Joel Solomon, RSF’s Entrepreneur-in-Residence, was born in Tennessee and as a young adult inherited “a significant but modest sum of money” from family wealth in the shopping mall industry. As a young man, he studied biodynamic gardening at the Farallones Institute in Northern California. These biodynamic principles affected him deeply and influenced his work with money.

Marta: How did you come to know and be involved with RSF?

Joel: I first knew of RSF because of my connection with Rudolf Steiner and biodynamics. As I got involved in the emerging movements around what’s now known as impact investing and strategic philanthropy, RSF increasingly became visible. Mark Finser and others kept showing up in the same networks with people who were open to these broader ideas about money and finance. As the field developed, RSF held its deep core values as the root of its work. That gained my attention because there’s a side of impact investing which says, “Okay, this is a new way to make money,” and unfortunately the values can become almost secondary.

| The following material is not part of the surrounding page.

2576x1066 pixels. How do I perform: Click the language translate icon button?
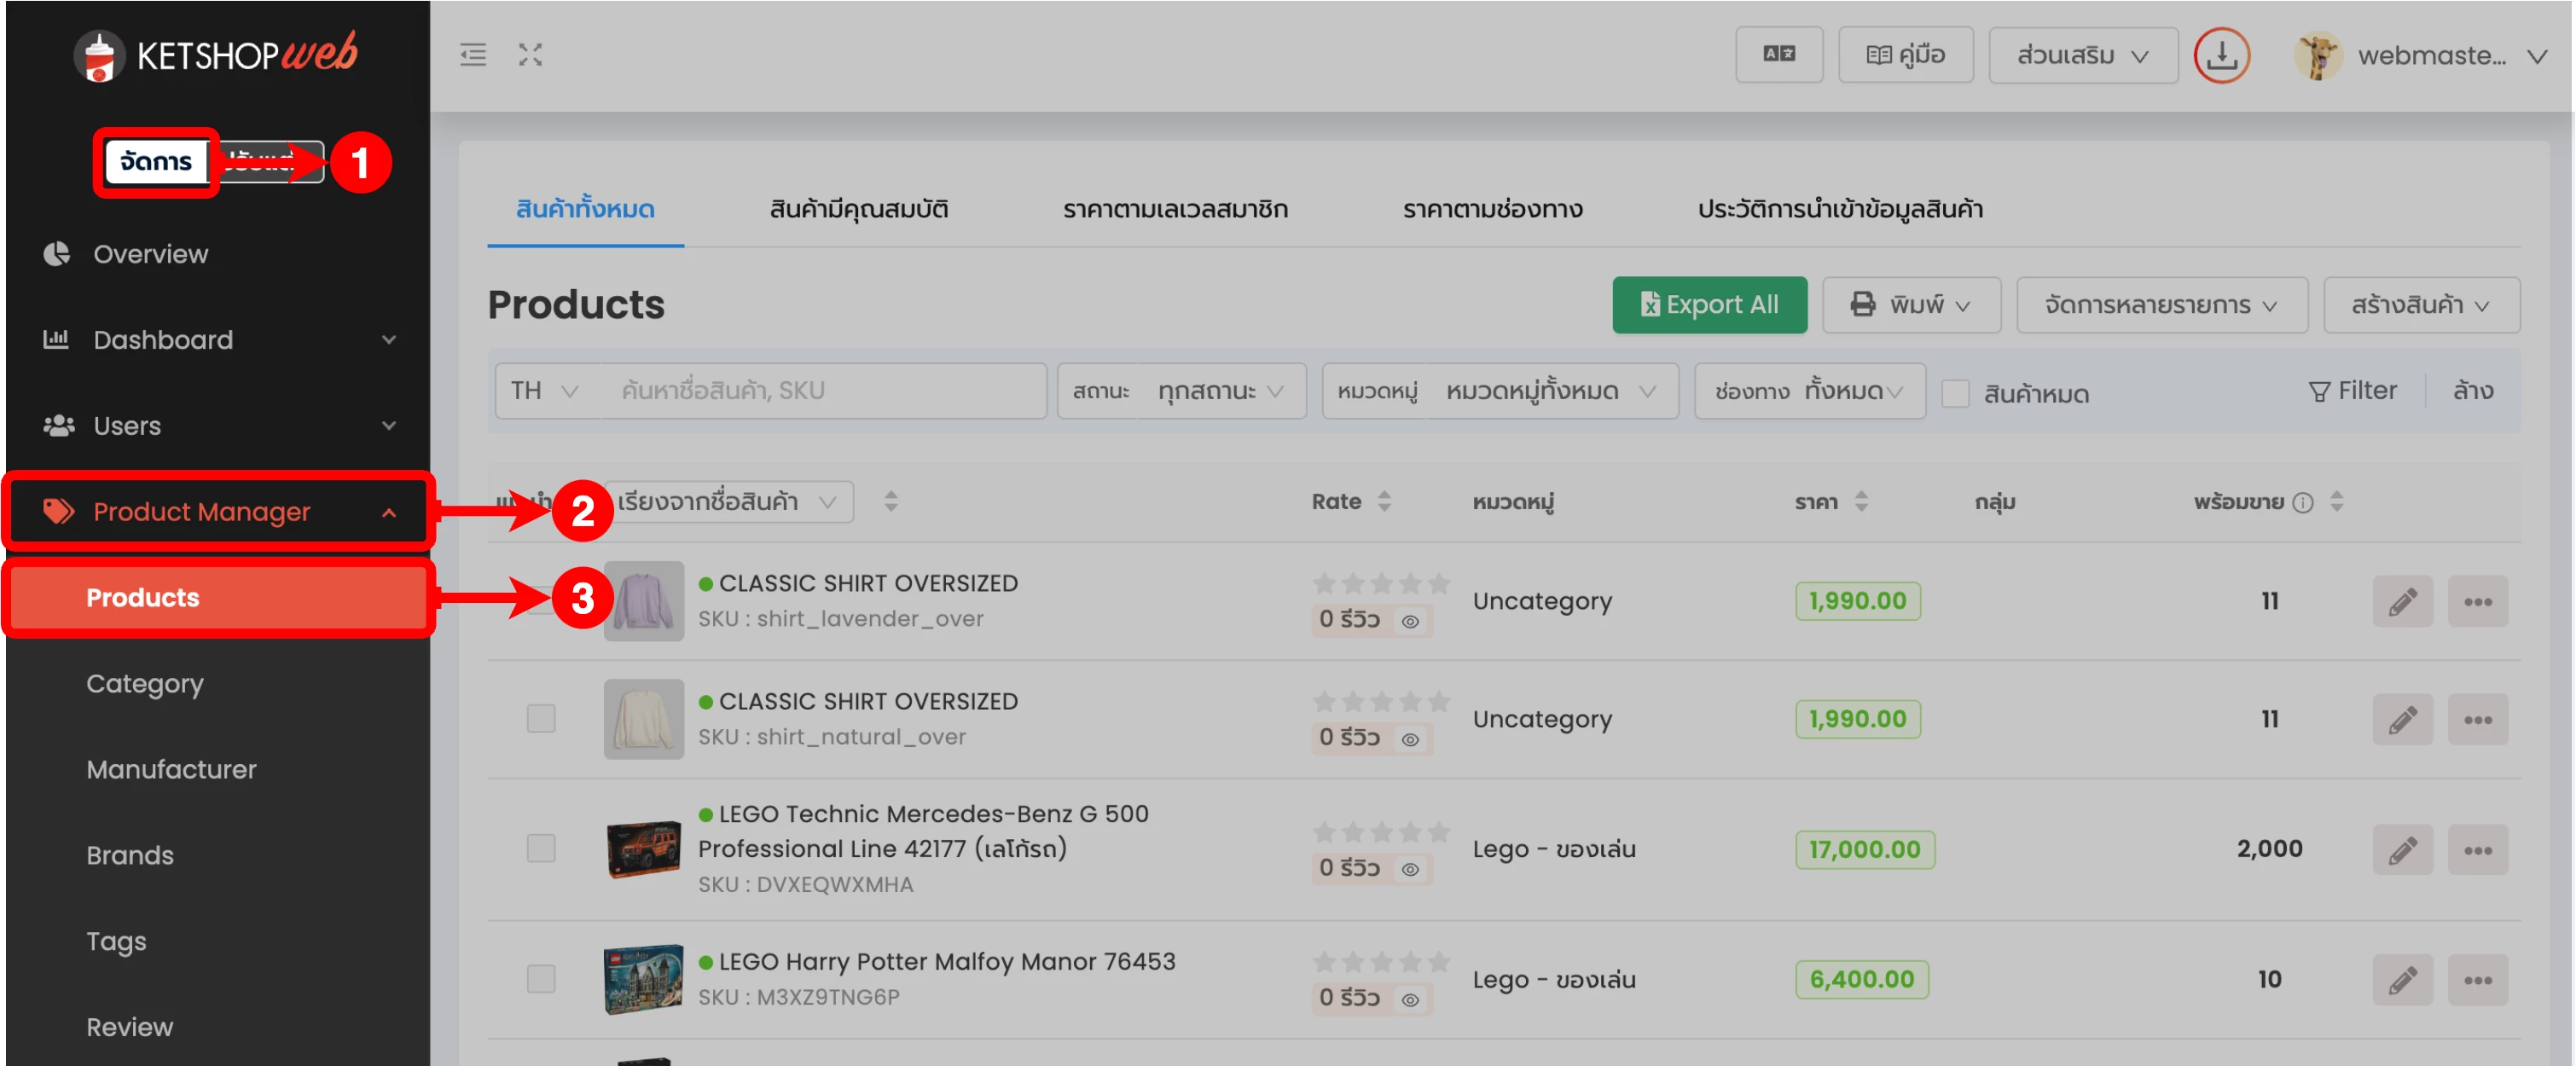[x=1778, y=55]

Marta: What was your path from working in the field to working in finance?

Joel: One of the biggest lessons from biodynamics was whole systems thinking: that complexity, diversity, and lifelong attention to the soil as well as to larger energetic elements are essential for a healthy ecosystem. Initially, I inherited $50,000 and I learned, through a friend, about a couple of guys who had a rural farm institute in New Hampshire. They were attempting to prove that small family farms still mattered, and they had a test product for a nonprofit to start making yogurt in a super-healthy way, selling in their local community. Their names were Gary Hirshberg and Samuel Kaymen, the founders of Stonyfield Farm Yogurt. I thought it was a great idea, and with $25,000 I made my first investment. They decided that the non-profit sector was not going to be the place they could have the biggest impact with their yogurt business, and they asked me to consider converting the loan into an equity investment in their company. The rest is history as they say. I learned a lot from them and that small investment.

Marta: And you invested the other half of your inheritance in what is now known as Hollyhock. By investing all of your initial inheritance in ways that aligned with your values and vision, you were essentially pioneering whole portfolio activation. Can you say more about this?

Joel: The intention of whole portfolio activation is to look at your entire resource base, not just at your charitable money, not just at a little piece of risk money you’re going to call impact investing. Every check you write, every investment, can be looked at as an expression of your values.

Marta: What are you currently working on as RSF’s Entrepreneur-in-Residence?

Joel: More people are looking to ground their money in a natural systems approach, so this is an opportunity to introduce RSF, to let people know about the products that RSF offers, and the hightouch involvement and engagement they can have with their investments. Also, as RSF looks at developing its next era of products to reach a larger audience, and to move larger amounts of capital towards this very sophisticated and deeply meaningful long-term social impact, I can work with the team in the creation, design, and implementation of a robust set of products. The whole concept is to attract hundreds of millions of more dollars towards this very important set of principles about how money is used in the world, what its real meaning is, and what its relationship is to the holder of wealth and to the people that it impacts. It’s really about realigning with natural systems in a healthy way. And if we just use that principle, and we look to people like Rudolf Steiner and others to learn how to build out the human infrastructure part of that, then future generations have a chance to enjoy what we’re enjoying on the planet.